PubMed 21926175
Referenced in: none
Automatically associated channels: TRP , TRPV , TRPV1 , TRPV3
Title: C-terminal dimerization activates the nociceptive transduction channel transient receptor potential vanilloid 1.
Authors: Shu Wang, Huai-Hu Chuang
Journal, date & volume: J. Biol. Chem., 2011 Nov 25 , 286, 40601-7
PubMed link: http://www.ncbi.nlm.nih.gov/pubmed/21926175
Abstract
Covalent modification of the specific cysteine residue(s) by oxidative stress robustly potentiates transient receptor potential vanilloid 1 (TRPV1) and sensitizes nociception. Here we provide biochemical evidence of dimerization of TRPV1 subunits upon exposure to phenylarsine oxide and hydrogen peroxide (H(2)O(2)), two chemical surrogates of oxidative stress. A disulfide bond formed between apposing cysteines ligates two C termini, serving as the structural basis of channel sensitization by oxidative covalent C-terminal modification.
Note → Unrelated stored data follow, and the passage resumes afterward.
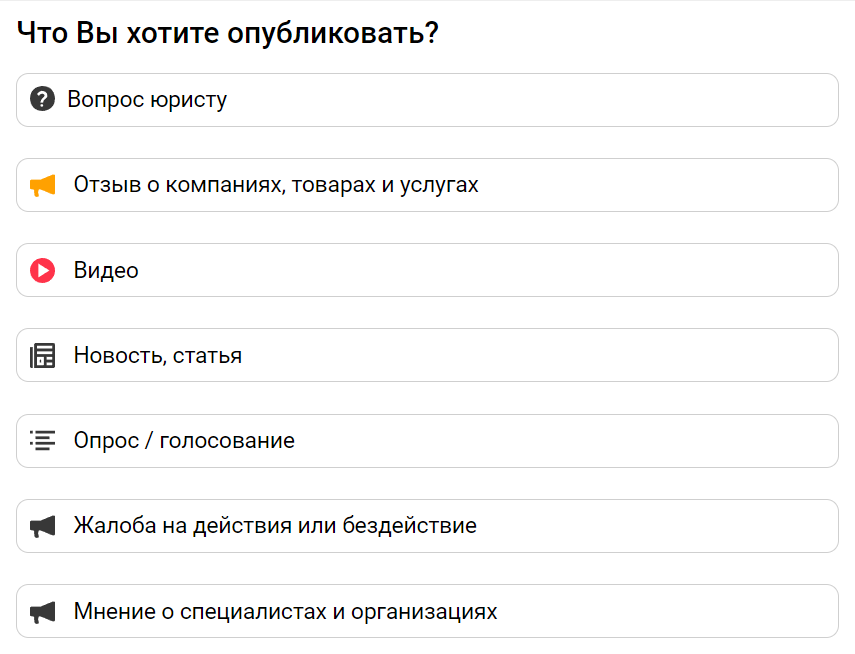This screenshot has height=654, width=855.
Task: Click the newspaper icon beside Новость, статья
Action: pos(43,356)
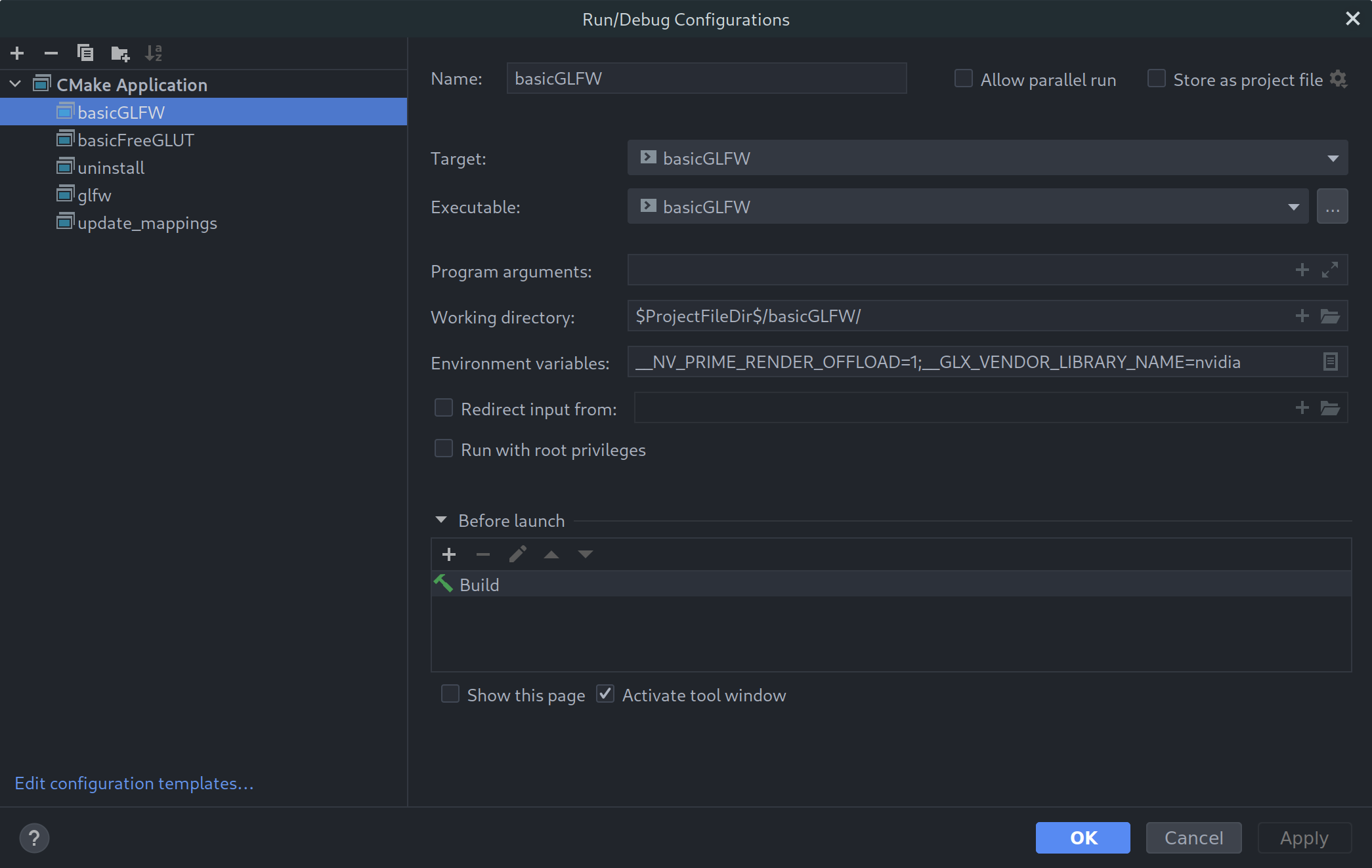Click Edit configuration templates link
This screenshot has height=868, width=1372.
click(134, 783)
Systematic cysteine scanning of the C terminus of a cysteineless TRPV1 channel revealed a critical region within which any cysteine introduced phenylarsine oxide activation to mutant TRPV1. Oxidative sensitization persisted even when this region is substituted with a random peptide linker containing a single cysteine. So did insertion of this region to TRPV3, a homolog lacking the corresponding region and resistant to oxidative challenge. These results suggest that the non-conserved linker in the TRPV1 C terminus senses environmental oxidative stress and adjusts channel activity during cumulative oxidative damage by lowering the activation threshold of gating elements shared by TRPV channels.